ATM fee – charged by the local bank when using an out of network card.

This is common both domestically and internationally. If you hold a Chase ATM debit card, you can’t go to Wells Fargo ATM to withdraw money without paying an out of network fee. And this is even more common seen at a local ATM at a convenient store or bar. When you use the Schwab debit card, you will still be paying the fee upfront. For example, you withdraw $40 and you get charged $43 because of the $3 out of network fee. Schwab will reimburse that $3 at the end of the month to your statement.

TL;DR: Schwab visa debit card provides easy access to cash at a local ATM wherever you go in the world without getting ripped off by fees.   


Can I deposit money with the debit card when I’m in [insert country]?

No. You can use the Schwab debit card to withdraw cash from a Chase ATM but you can’t deposit money back in because you don’t actually have a banking relationship with Chase. Schwab simply reimburses the out of network fee on your behalf when you use the an out of network ATM (like Chase, for example).

Can I withdraw more money than I have in my Schwab checking account?

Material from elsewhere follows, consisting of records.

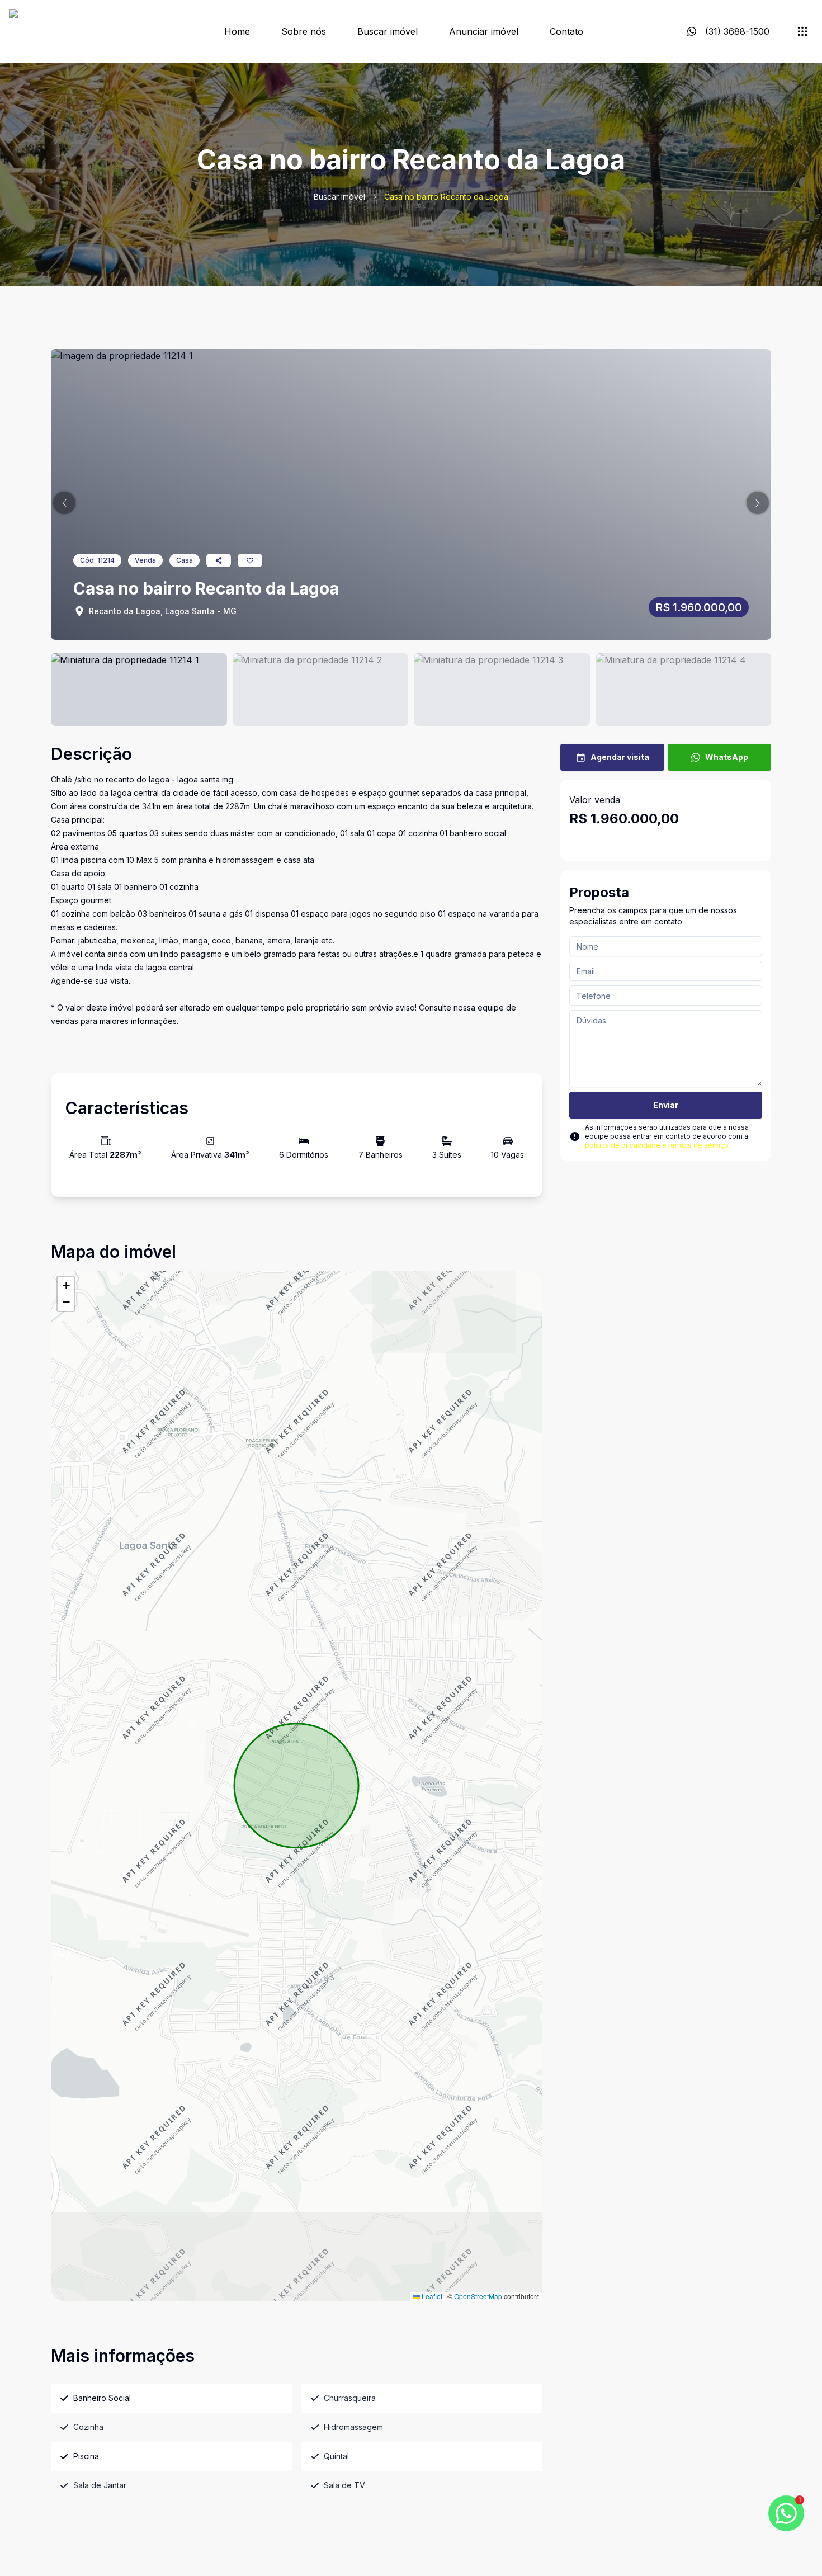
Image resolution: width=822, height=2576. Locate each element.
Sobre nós (303, 31)
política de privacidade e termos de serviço (657, 1145)
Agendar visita (619, 757)
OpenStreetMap (478, 2296)
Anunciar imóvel (483, 31)
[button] (64, 503)
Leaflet (431, 2296)
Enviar (665, 1105)
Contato (566, 31)
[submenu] (802, 31)
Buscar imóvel (387, 31)
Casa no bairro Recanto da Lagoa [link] (446, 196)
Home (237, 31)
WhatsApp (726, 757)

No. This is not a loan or a credit line. The debit card gives you access to money you already have. So if you anticipate spending $500-$1000 oversea, you want to make sure you have at least that much money in the account. The advantage is that you don’t have to withdraw/exchange more than you might use or end up carrying hundreds of dollars in your wallet.

What are the hidden fees? E.g., How much money do I need to keep in the accounts to avoid fees?

Schwab doesn’t have a minimum balance requirement and doesn’t charge a monthly statement fee. The only con I can think of is that Charles Schwab does a hard inquiry pull on your Experian credit report.

Do I have to open a brokerage account along with the checking account / do I have to invest with Charles Schwab?

Yes, you have to open both a brokerage account and a checking account to have access to the fee free ATM debit card but there is no monthly fee or minimum balance requirement. You do not have to invest with Charles Schwab’s brokerage account or even keep any money in that account, but Schwab does have a good platform comparable to Fidelity and Vanguard.

This is too good to be true, is Schwab the only option?

Actually no. Other banks with this feature that I know of are Fidelity and Capital one. But do your research. I think some have a maximum of $30 reimbursement amount.

Do I have to use your referral link?

No, in fact, I don’t get anything from you using my link. Schwab, in its own words, states “We hope your enthusiasm for Schwab’s award winning customer service and our low fees makes you excited to share how we can help your friends and family on their financial journey.” So no, I have no financial incentive to promote Schwab debit card.

Anything else I should know?

  • You should set a travel alert with Schwab when traveling to make sure the bank knows where you are. If the bank freezes your card because it believes there are fraudulent activity, you will be stuck without any cash.
  • Keep in mind that some countries like South Korea and Japan may not have 24 hours access to an ATM.